A second aspect of the present invention is
Having a plurality of the piezoelectric cables,
The vibration sensor according to the first aspect, wherein at least one pair of the plurality of piezoelectric cables are parallel and have the same length.

A third aspect of the present invention is
Having a plurality of the piezoelectric cables,
The vibration sensor according to the first aspect, wherein at least one pair of the plurality of piezoelectric cables are parallel and have different lengths.

A fourth aspect of the present invention is
Having a plurality of the piezoelectric cables,
The vibration sensor according to the first aspect, wherein at least one pair of the plurality of piezoelectric cables are non-parallel.

A fifth aspect of the present invention is
Having a plurality of the piezoelectric cables,
The vibration sensor according to the first aspect, wherein at least one pair of the plurality of piezoelectric cables are twisted together.

According to one embodiment of the present invention, it is possible to realize a vibration sensor that does not require a power supply and can be easily miniaturized to detect vehicle vibration.

FIG. 1 is a perspective view showing an example configuration of a vibration sensor 10 according to the first embodiment. FIG. 2 is a longitudinal sectional view of the piezoelectric cable 40 according to the first embodiment. FIG. 3 is a perspective view showing an example of the configuration of the vibration sensor 10 according to Modification 1 of the first embodiment. FIG. 4 is a perspective view showing an example of the configuration of the vibration sensor 10 according to Modification 2 of the first embodiment. FIG. 5 is a perspective view showing an example of the configuration of the vibration sensor 10 according to Modification 3 of the first embodiment. FIG. 6 is a perspective view showing an example of the configuration of the vibration sensor 10 according to Modification 4 of the first embodiment.

One embodiment of the present invention will be described below with reference to the drawings. The present invention is not limited to these exemplifications, but is indicated by the scope of the claims, and is intended to include all modifications within the scope and meaning equivalent to the scope of the claims.

<First embodiment of the present invention>
(1) Configuration of Vibration Sensor 10 First, the configuration of the vibration sensor 10 of this embodiment will be described.

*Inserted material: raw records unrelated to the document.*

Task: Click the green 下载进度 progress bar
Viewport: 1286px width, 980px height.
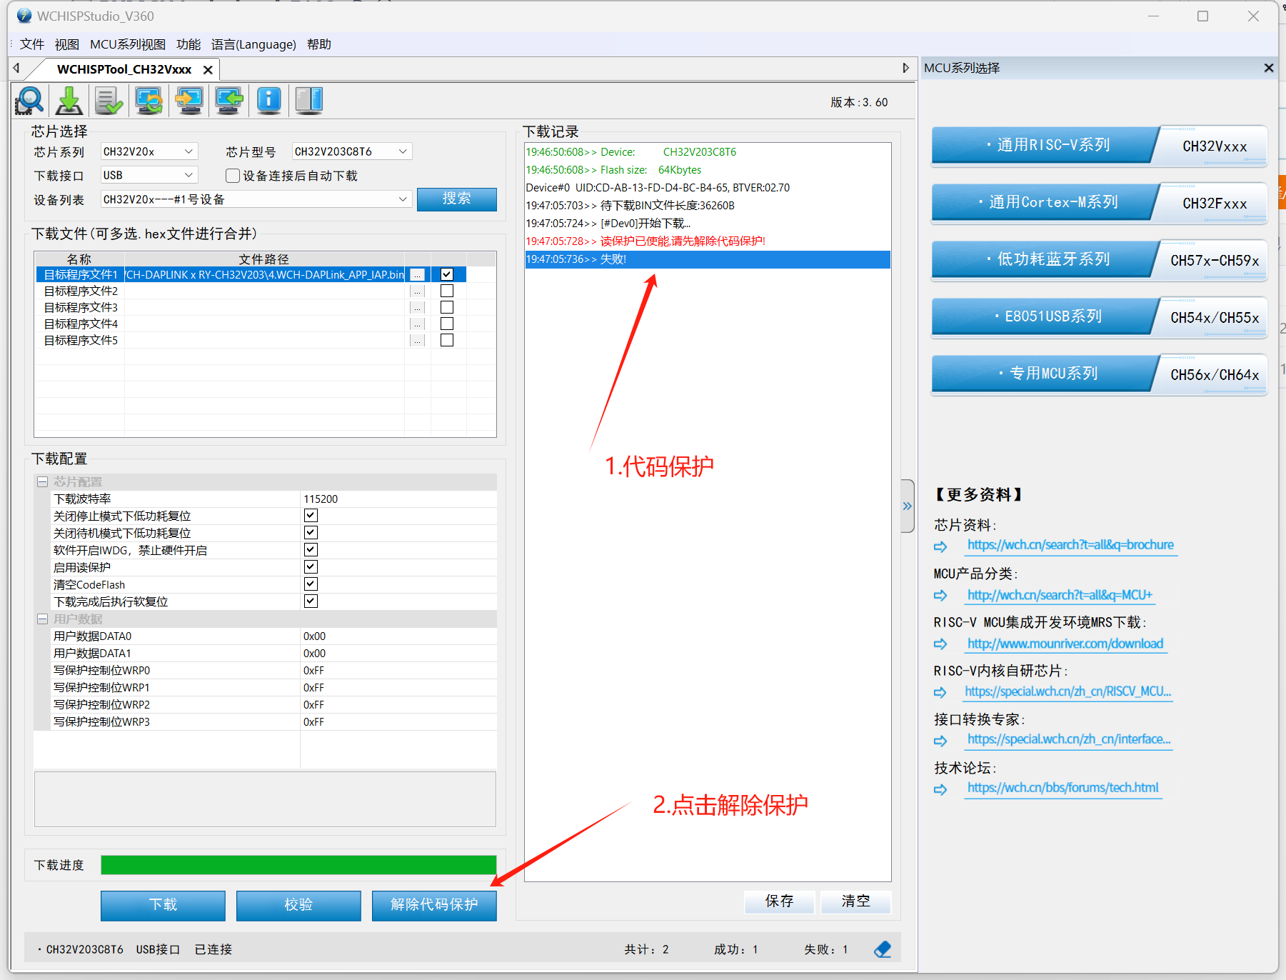Action: point(298,865)
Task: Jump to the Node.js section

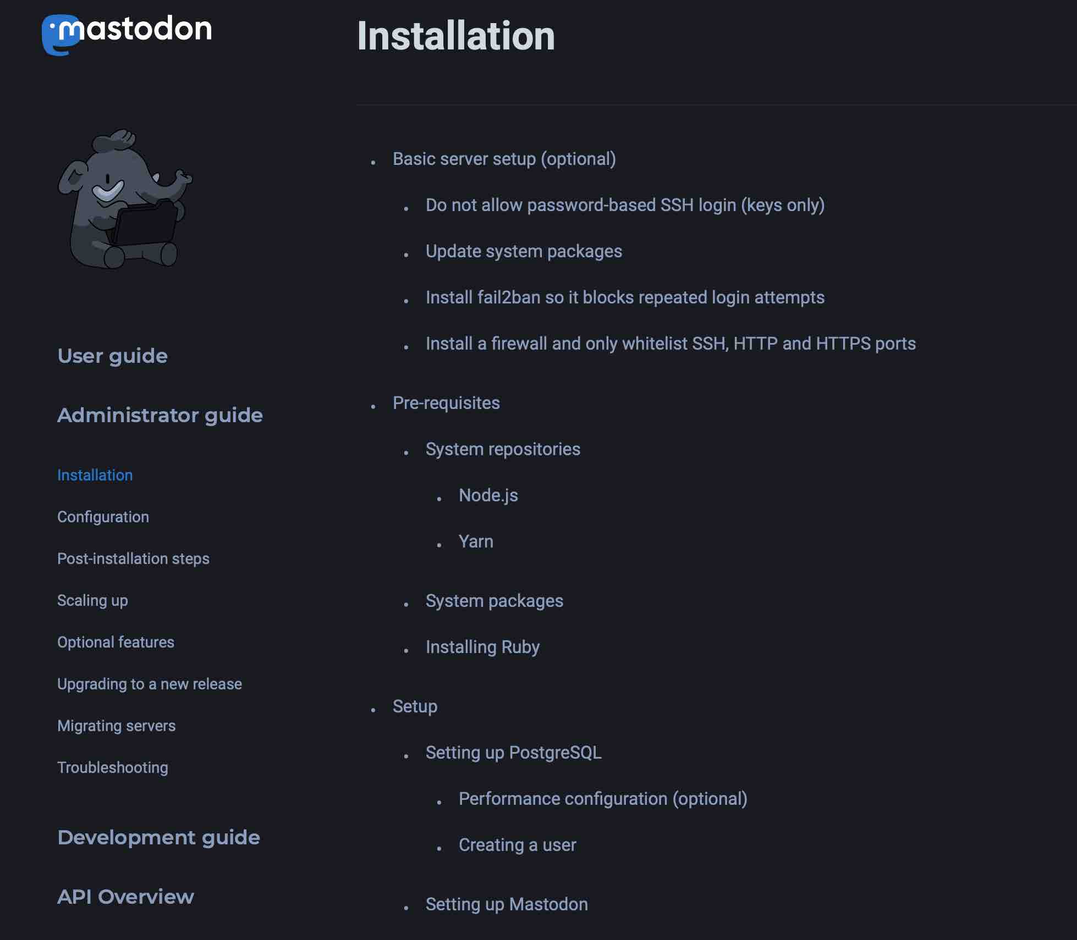Action: point(488,496)
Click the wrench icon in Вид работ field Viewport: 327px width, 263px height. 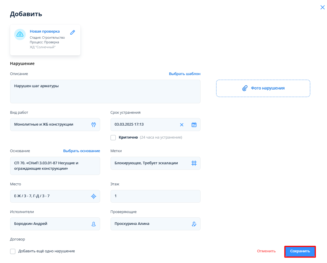[x=93, y=124]
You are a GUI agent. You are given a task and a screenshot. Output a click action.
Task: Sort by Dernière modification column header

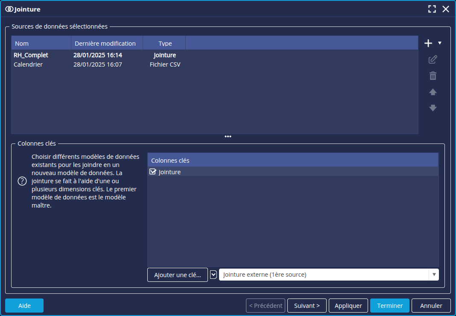106,43
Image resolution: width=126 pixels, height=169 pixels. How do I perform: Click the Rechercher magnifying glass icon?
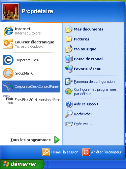(69, 114)
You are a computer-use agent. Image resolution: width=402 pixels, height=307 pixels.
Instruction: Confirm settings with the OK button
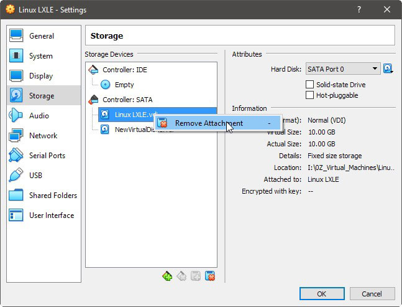pos(322,294)
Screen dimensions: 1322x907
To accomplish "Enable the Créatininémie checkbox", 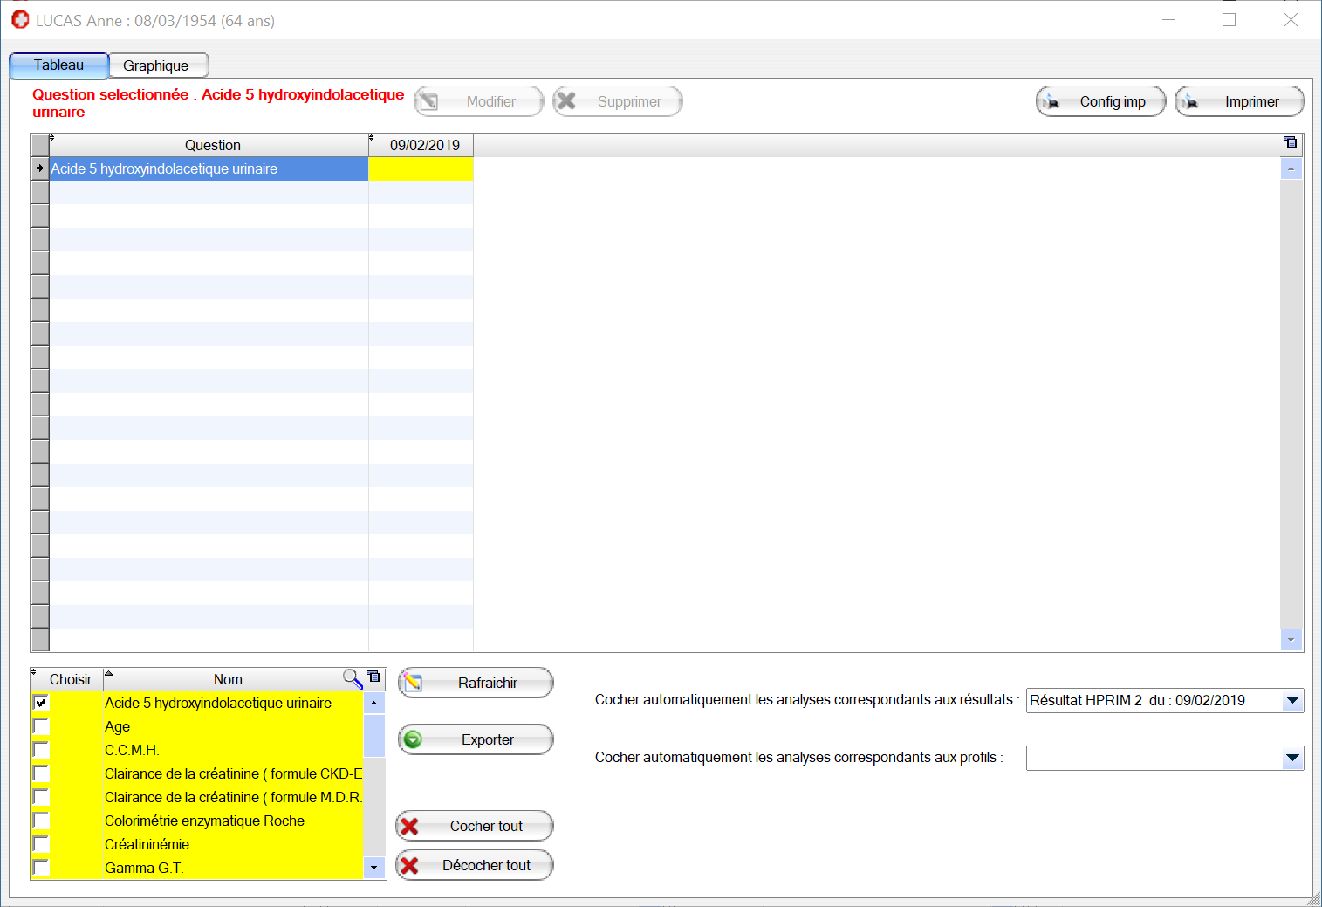I will pos(41,844).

FIG. 1 is a perspective view showing an example of the configuration of the vibration sensor 10. As shown in FIG. As shown in FIG. 1, the vibration sensor 10 has, for example, a housing 20, a substrate 30, a piezoelectric cable 40, and a cable displacement limiter 50. As shown in FIG. The vibration sensor 10 is configured, for example, to detect vibrations of the vehicle, particularly abnormal vibrations of the vehicle. In this specification, the abnormal vibration of a vehicle means, for example, vibration that differs in magnitude, vibration frequency, vibration direction, etc., from vibration when the vehicle is operating normally. In FIG. 1, the x direction is the direction in which the vehicle travels, the y direction is the wheel rotation axis direction, and the z direction is the vertical direction.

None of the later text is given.